Extracted records

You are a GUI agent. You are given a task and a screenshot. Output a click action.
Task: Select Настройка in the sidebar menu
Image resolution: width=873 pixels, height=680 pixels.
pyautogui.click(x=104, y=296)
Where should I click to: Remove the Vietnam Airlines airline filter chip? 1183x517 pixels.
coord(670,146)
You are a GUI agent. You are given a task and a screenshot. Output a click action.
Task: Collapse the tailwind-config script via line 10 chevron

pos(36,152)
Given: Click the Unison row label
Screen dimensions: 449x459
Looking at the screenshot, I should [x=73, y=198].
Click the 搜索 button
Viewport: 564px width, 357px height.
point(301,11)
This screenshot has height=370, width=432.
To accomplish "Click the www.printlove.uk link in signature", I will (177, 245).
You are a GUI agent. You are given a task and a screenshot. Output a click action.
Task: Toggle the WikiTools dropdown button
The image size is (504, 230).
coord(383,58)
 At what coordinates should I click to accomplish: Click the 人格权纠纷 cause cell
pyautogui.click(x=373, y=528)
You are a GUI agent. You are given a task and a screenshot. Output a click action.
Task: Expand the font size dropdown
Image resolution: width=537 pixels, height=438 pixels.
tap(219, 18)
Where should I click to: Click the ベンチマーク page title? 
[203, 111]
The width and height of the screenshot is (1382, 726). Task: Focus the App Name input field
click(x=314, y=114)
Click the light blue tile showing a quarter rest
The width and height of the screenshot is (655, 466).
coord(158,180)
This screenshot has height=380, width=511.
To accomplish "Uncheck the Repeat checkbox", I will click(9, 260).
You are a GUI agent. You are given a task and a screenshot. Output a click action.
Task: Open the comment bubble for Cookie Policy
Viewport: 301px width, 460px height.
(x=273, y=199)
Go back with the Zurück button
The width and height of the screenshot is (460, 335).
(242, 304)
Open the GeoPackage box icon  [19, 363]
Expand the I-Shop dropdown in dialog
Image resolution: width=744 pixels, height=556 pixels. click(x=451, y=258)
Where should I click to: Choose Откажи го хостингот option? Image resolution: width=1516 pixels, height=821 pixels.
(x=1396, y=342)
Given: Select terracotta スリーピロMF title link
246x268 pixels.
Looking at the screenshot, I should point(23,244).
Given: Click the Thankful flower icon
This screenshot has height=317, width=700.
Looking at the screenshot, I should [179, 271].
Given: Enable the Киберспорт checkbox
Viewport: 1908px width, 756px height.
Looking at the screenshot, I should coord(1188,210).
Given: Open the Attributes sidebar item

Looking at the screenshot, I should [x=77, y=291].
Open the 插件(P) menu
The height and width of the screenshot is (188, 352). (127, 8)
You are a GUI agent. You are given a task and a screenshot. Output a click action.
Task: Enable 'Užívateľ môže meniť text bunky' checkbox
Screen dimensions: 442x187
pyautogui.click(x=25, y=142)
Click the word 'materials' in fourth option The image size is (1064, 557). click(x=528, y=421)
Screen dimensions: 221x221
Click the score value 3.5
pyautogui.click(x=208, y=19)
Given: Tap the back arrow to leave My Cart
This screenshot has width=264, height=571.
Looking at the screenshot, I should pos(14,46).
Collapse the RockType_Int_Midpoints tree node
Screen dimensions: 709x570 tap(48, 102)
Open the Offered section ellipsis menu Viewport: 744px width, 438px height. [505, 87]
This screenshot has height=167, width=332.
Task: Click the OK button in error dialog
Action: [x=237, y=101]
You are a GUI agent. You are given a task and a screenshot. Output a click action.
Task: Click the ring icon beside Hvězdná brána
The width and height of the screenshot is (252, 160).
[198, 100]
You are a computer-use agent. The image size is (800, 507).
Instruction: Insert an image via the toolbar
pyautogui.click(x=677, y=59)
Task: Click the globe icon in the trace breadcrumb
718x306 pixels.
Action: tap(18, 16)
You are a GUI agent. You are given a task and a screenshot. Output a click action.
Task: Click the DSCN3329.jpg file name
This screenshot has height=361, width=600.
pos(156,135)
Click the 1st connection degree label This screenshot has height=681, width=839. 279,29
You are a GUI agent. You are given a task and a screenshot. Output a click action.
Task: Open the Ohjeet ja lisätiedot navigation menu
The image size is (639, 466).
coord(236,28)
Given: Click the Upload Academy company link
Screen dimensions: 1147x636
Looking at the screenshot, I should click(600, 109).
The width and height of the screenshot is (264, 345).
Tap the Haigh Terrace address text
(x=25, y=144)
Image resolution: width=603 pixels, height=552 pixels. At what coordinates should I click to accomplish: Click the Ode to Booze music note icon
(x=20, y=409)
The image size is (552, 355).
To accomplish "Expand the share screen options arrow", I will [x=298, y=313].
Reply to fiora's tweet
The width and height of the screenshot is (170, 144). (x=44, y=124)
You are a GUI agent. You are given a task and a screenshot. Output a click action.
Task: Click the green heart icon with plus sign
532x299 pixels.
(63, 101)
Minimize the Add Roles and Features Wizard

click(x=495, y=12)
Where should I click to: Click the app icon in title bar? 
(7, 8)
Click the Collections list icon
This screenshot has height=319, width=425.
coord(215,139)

→ **Exercise directions**:
Each entry is to be written out exactly as it was given.

→ **Response**:
You are a GUI agent. You are given a task and a screenshot. Output a click action.
Task: Select Настройка in the sidebar menu
Image resolution: width=873 pixels, height=680 pixels.
pyautogui.click(x=104, y=296)
Where should I click to: Remove the Vietnam Airlines airline filter chip? 1183x517 pixels.
coord(670,146)
You are a GUI agent. You are given a task and a screenshot. Output a click action.
Task: Collapse the tailwind-config script via line 10 chevron

pos(36,152)
Given: Click the Unison row label
Screen dimensions: 449x459
Looking at the screenshot, I should [x=73, y=198].
Click the 搜索 button
Viewport: 564px width, 357px height.
point(301,11)
This screenshot has height=370, width=432.
To accomplish "Click the www.printlove.uk link in signature", I will (177, 245).
You are a GUI agent. You are given a task and a screenshot. Output a click action.
Task: Toggle the WikiTools dropdown button
The image size is (504, 230).
coord(383,58)
 At what coordinates should I click to accomplish: Click the 人格权纠纷 cause cell
pyautogui.click(x=373, y=528)
You are a GUI agent. You are given a task and a screenshot. Output a click action.
Task: Expand the font size dropdown
Image resolution: width=537 pixels, height=438 pixels.
tap(219, 18)
Where should I click to: Click the ベンチマーク page title? 
[203, 111]
The width and height of the screenshot is (1382, 726). Task: Focus the App Name input field
click(x=314, y=114)
Click the light blue tile showing a quarter rest
The width and height of the screenshot is (655, 466).
coord(158,180)
This screenshot has height=380, width=511.
To accomplish "Uncheck the Repeat checkbox", I will click(9, 260).
You are a GUI agent. You are given a task and a screenshot. Output a click action.
Task: Open the comment bubble for Cookie Policy
Viewport: 301px width, 460px height.
(x=273, y=199)
Go back with the Zurück button
The width and height of the screenshot is (460, 335).
(242, 304)
Open the GeoPackage box icon  [19, 363]
Expand the I-Shop dropdown in dialog
Image resolution: width=744 pixels, height=556 pixels. click(x=451, y=258)
Where should I click to: Choose Откажи го хостингот option? Image resolution: width=1516 pixels, height=821 pixels.
(x=1396, y=342)
Given: Select terracotta スリーピロMF title link
246x268 pixels.
Looking at the screenshot, I should point(23,244).
Given: Click the Thankful flower icon
This screenshot has height=317, width=700.
Looking at the screenshot, I should [179, 271].
Given: Enable the Киберспорт checkbox
Viewport: 1908px width, 756px height.
Looking at the screenshot, I should coord(1188,210).
Given: Open the Attributes sidebar item

Looking at the screenshot, I should [x=77, y=291].
Open the 插件(P) menu
The height and width of the screenshot is (188, 352). (127, 8)
You are a GUI agent. You are given a task and a screenshot. Output a click action.
Task: Enable 'Užívateľ môže meniť text bunky' checkbox
Screen dimensions: 442x187
pyautogui.click(x=25, y=142)
Click the word 'materials' in fourth option The image size is (1064, 557). click(x=528, y=421)
Screen dimensions: 221x221
Click the score value 3.5
pyautogui.click(x=208, y=19)
Given: Tap the back arrow to leave My Cart
This screenshot has width=264, height=571.
Looking at the screenshot, I should pos(14,46).
Collapse the RockType_Int_Midpoints tree node
Screen dimensions: 709x570 tap(48, 102)
Open the Offered section ellipsis menu Viewport: 744px width, 438px height. [505, 87]
This screenshot has height=167, width=332.
Task: Click the OK button in error dialog
Action: [x=237, y=101]
You are a GUI agent. You are given a task and a screenshot. Output a click action.
Task: Click the ring icon beside Hvězdná brána
The width and height of the screenshot is (252, 160).
[198, 100]
You are a computer-use agent. The image size is (800, 507).
Instruction: Insert an image via the toolbar
pyautogui.click(x=677, y=59)
Task: Click the globe icon in the trace breadcrumb
718x306 pixels.
Action: tap(18, 16)
You are a GUI agent. You are given a task and a screenshot. Output a click action.
Task: Click the DSCN3329.jpg file name
This screenshot has height=361, width=600.
pos(156,135)
Click the 1st connection degree label This screenshot has height=681, width=839. 279,29
You are a GUI agent. You are given a task and a screenshot. Output a click action.
Task: Open the Ohjeet ja lisätiedot navigation menu
The image size is (639, 466).
coord(236,28)
Given: Click the Upload Academy company link
Screen dimensions: 1147x636
Looking at the screenshot, I should click(600, 109).
The width and height of the screenshot is (264, 345).
Tap the Haigh Terrace address text
(x=25, y=144)
Image resolution: width=603 pixels, height=552 pixels. At what coordinates should I click to accomplish: Click the Ode to Booze music note icon
(x=20, y=409)
The image size is (552, 355).
To accomplish "Expand the share screen options arrow", I will [x=298, y=313].
Reply to fiora's tweet
The width and height of the screenshot is (170, 144). (x=44, y=124)
You are a GUI agent. You are given a task and a screenshot. Output a click action.
Task: Click the green heart icon with plus sign
532x299 pixels.
(63, 101)
Minimize the Add Roles and Features Wizard

click(x=495, y=12)
Where should I click to: Click the app icon in title bar? 
(7, 8)
Click the Collections list icon
This screenshot has height=319, width=425.
coord(215,139)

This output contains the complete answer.